* _DATA FOR THIS EXERCISE_
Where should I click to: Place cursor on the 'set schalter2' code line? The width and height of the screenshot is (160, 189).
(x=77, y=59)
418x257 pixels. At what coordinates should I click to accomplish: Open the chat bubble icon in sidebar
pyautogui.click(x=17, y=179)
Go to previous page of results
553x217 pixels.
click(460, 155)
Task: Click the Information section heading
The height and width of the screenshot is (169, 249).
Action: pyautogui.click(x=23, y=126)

...

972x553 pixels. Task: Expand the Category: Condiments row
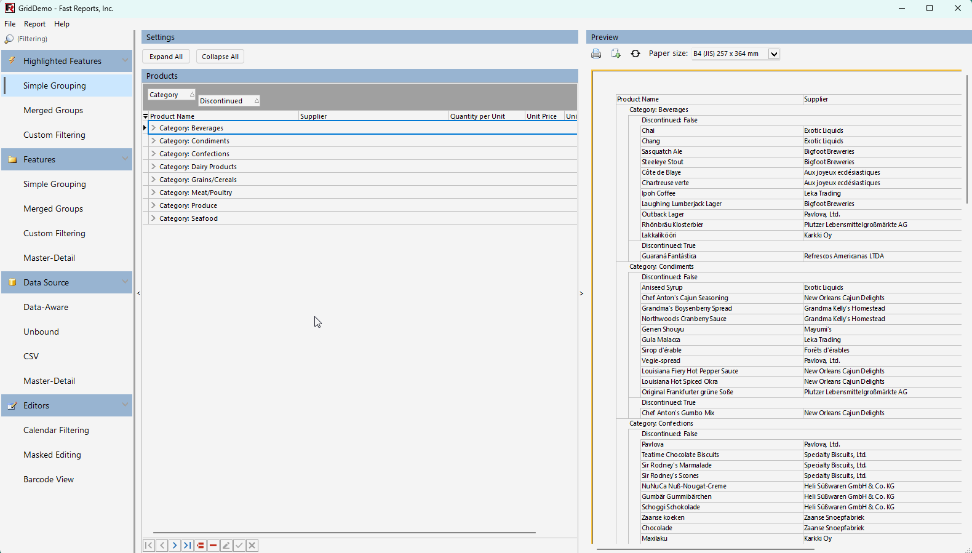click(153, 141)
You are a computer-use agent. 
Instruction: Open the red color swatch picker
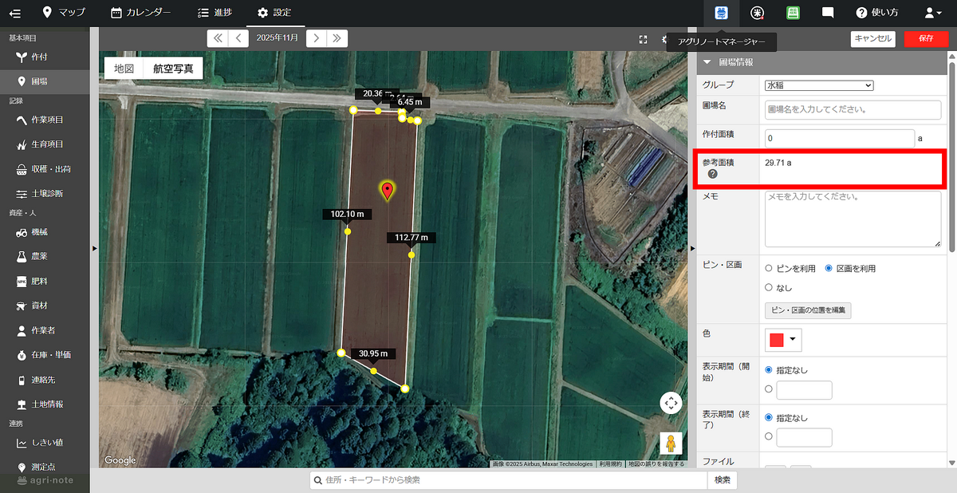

* _TASK OBJECTIVE_
Return exactly the lines above, from the one with "972x553 pixels. Task: Expand" up to and including the one with "Instruction: Open the red color swatch picker", and include no pictures.

* _TASK RESULT_
972x553 pixels. Task: Expand the Category: Condiments row
click(153, 141)
You are a computer-use agent. 
Instruction: Open the red color swatch picker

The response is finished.